Prime Minister Alexis Tsipras, in an address to the Greek Tourism Federation, extolled the crucial role of Greek tourism throughout the eight year crisis in bolstering the economy, and at the same time predicted that 2018 will be the best year ever for Greek tourism.
Tourism was the only sector of the economy that managed to grow over the last years and bolstered employment by investing in the country’s prospects, the PM said.
“We promised a difficult but reconstructive course for the country and the economy, and three years later we see light at the end of the tunnel at long last,” Tsipras declared.
He noted that Greek tourism has broken past records in each of the last three years, and that it is expected to do so again this year.
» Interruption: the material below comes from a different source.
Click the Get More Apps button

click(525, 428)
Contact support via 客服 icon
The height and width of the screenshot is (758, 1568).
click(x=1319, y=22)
“It is expected that again this year we will break the record of Greek tourism, with an estimated 32 million foreign visitors expected,” he said, adding that recent data show a 12.8 percent increase in arrivals during the first months of the year, as compared to the same period in 2017.
Tsipras said that the tourism sector was the only one that resisted the deep recession and managed to grow.
“Surely you were the best example of what we can achieve even in bad times. You supported employment when the unemployment rate had skyrocketed to 27 percent, and you continued investing in the positive perspective of the country, when other businessmen where swiftly abandoning ship, thinking only of their narrow interests,” the PM said.
Tsipras said that the government is hastening to complete all necessary reforms to complete the bailout programme by mid-June, and that debt relief measures will have been decided by the end of the month.
“We are awaiting a well-crafted [debt relief] agreement with an ambitious perspective and suitably adjusted to the long-term needs of the Greek economy, he said. “It must be able to convince the markets that Greece is returning dynamically and with claims to the international economic system”.